There are environmental factors– like the IPO markets, uncertainty, elections, corruption etc. There are at least 20 VC funded companies that are potential IPO candidates in the near future. The ground swell is building up but the environment has to be conducive. In the next two years, you will see exits. The roadblock in the last year has been the stock markets. Now with the rupee being where it is, it adds to the whole situation. Fundamentally, nothing is wrong. Over the last decade, there have been dozens of companies that have been created and have become of meaningful sizes. The proof for the investor model is lagging behind the business building effort because of the timing and environment.

How long before the IPO-ready companies go for an IPO?

If the market is so uncertain, it is very difficult to predict when the switch is going to happen. Everyone is saying “let the elections happen.” So I can give you the party line (laughs). I’m hoping that we have some form of stability of the government and it could stabilize the stock market. The response has been very positive for JustDial and others. There is demand in the market for high quality assets. The consumption story has not gone even if the overall economy has come down to 5%. It is just that it is all getting choked up at the exit.

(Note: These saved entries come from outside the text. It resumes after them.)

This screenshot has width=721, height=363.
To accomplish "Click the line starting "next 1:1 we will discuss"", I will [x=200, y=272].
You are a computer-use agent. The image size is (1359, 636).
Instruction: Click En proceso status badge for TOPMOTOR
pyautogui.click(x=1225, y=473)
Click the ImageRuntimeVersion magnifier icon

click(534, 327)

There is talk that Helion wants to return money to LPs. Are you having difficulty deploying capital?

Not at all. It is absolutely untrue. We have already done 5 investments this year. We are actively looking at another 6 serious evaluations. So there is no logic to even suggest that we need to return money. The investing activity is robust.

Certainly, one of the things we are working towards is to generate more exits. But the two are not related. There is no concern in our mind that the capital can’t be productive.

What was the thought process behind merging Hoopos & Babyoye?

This is not a first time phenomena in e-commerce. Every industry has seen this. E-commerce has seen it in a very tight time frame. It has happened in other categories like BPO, Mobile VAS etc. The discussion began because of the synergies in businesses and the thesis around how much money do you need to take a business to completion.

It also protects your investment?

Protecting investment from a strategic sense than from a distress sense. In this case, by combining the two, we could create a better outcome. It can happen for both reasons.